Un tendre récit de mon intégration par parties (parte frui)
(Lire partie 1 ici et partie 2 ici)
Heureux qui comme Ulysse…
« L’amour vous prend aux cheveux », chanta Georges Brassens dans « Pénélope ». Elle nous surprend même à la racine. Elle fait son apparition quand on a terminé le deuil de l’enfance, débarque pour nous apprendre à vivre, c’est un peu comme essayer pour la première fois d’ouvrir les yeux sous l’eau.
La passion revêt parfois les contours d’une fille venue d’un pays lointain où la peau prend le teint du sable et la couleur de cheveux la mélopée du soleil, elle a les pupilles serties de topazes qui d’ordinaire n’ornent que les couronnes des rois phéniciens.
Certaines de ces filles scrutent avec un espoir parfois vain l’océan en espérant le retour d’un Ulysse de l’asphalte. Riches ou pauvres, claires ou foncées, pourvues de délicatesse roturière ou héritières de lignées déchues, elles offrent leurs charmes de vénus à ceux dont l’œil est tendre, et le cœur d’artichaut. Patientant dans leur citadelle d’infortune.
Parfois, elles vous restent dans l’esprit, indélébiles : une plage abandonnée de Normandie, un parfum de Provence, la ferveur populaire d’un estaminet, des bruits d’escarpins qui se perdent au loin sur le pavé parisien, des râles qui vous foudroient dans cette pièce plongée dans la pénombre, des Amoureux en vert, une crinière qui vous indique la direction du vent.
Les femmes vous prennent par la main et vous emmènent tellement loin comme un Albatros suivant docilement un chalutier. Aimer c’est avant tout voyager. Oui, quand on est amoureux, on n’oublie pas. On n’oublie jamais.

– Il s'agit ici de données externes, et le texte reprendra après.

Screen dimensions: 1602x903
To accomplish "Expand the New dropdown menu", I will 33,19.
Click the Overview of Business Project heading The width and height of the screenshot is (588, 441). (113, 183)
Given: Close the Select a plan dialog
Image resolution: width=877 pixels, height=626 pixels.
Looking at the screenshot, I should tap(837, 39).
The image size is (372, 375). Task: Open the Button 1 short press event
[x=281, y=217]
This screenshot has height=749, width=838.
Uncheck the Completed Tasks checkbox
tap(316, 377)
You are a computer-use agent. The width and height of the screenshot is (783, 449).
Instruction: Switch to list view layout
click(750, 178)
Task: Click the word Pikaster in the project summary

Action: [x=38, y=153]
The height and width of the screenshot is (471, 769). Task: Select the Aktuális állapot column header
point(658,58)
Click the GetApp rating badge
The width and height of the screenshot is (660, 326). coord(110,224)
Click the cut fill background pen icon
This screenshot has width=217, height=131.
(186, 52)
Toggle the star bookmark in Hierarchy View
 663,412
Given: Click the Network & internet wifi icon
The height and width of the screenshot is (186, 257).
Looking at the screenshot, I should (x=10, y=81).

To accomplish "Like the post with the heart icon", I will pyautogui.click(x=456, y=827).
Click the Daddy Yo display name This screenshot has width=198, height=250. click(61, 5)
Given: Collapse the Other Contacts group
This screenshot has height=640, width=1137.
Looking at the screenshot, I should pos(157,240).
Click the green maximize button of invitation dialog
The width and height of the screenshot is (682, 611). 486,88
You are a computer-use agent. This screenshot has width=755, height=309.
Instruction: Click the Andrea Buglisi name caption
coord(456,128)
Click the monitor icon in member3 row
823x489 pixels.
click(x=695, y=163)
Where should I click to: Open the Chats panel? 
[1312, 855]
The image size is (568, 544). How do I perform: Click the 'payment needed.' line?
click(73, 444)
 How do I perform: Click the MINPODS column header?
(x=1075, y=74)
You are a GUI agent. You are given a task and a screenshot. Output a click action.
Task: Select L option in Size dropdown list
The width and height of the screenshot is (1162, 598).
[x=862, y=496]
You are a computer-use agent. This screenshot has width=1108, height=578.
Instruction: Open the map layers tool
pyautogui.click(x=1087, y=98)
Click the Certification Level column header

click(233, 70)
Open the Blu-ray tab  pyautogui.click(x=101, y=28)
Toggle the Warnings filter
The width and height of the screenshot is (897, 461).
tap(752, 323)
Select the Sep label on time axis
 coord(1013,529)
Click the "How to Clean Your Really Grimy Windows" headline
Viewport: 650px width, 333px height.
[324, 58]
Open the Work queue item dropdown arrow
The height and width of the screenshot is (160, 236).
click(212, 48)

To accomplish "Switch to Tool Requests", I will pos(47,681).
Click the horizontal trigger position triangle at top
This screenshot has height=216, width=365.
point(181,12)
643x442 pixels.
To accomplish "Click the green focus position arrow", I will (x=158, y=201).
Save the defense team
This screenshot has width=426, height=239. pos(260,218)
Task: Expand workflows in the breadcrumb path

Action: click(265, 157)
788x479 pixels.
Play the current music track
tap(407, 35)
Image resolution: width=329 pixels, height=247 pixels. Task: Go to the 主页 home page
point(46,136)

Dans les faits, ce sont les premières amourettes de collège qui vous plongent dans un état second, ponctué de symptômes conférant à la maladie de coeur, la seule dont on ne veut pas guérir. Mais parfois – c’est plus triste – les échecs de l’adolescence lapident le courage, ratonnent la confiance en soi ou pire, estropient l’amour-propre en vous laissant mort au champ d’honneur.
J’ai aimé. Une femme aux yeux d’un bleu profond, si profond que les clignements de ses yeux me faisaient l’effet d’un mistral s’abattant sur ma chétive personne. Elle était l’antithèse de ces cailloux de jais éternellement fixés à notre clan depuis la nuit des temps. Il faut croire qu’on aime ce qui nous oppose.
On cherche tout ce qui fait son passé, son présent et son futur. Au-delà des considérations ethniques, ce sont des couleurs et des formes qui se rencontrent, des sensibilités et des valeurs qui s’entortillent, des personnalités et des caractères qui s’affrontent, s’adonnent puis s’endorment paisiblement. Ce sont des mélanges étonnants. De nouvelles couleurs tantôt chaudes tantôt froides. Des plaisirs nouveaux des odeurs et des caresses inédites.
Le métissage était un cri de révolte. C’était la réconciliation entre les individualités de l’humanité. Mais c’était également défier les dieux, en convolant vers des noces interdites. Mais cela n’a pas de sens, toutes les rencontres sont en leur essence, une forme de métissage.
Mais la bonne volonté et l’ouverture d’esprit ne suffisent pas toujours, la différence peut être une force mais aussi une source de conflits. .
Julie Maroh avait raison, le bleu est une couleur chaude.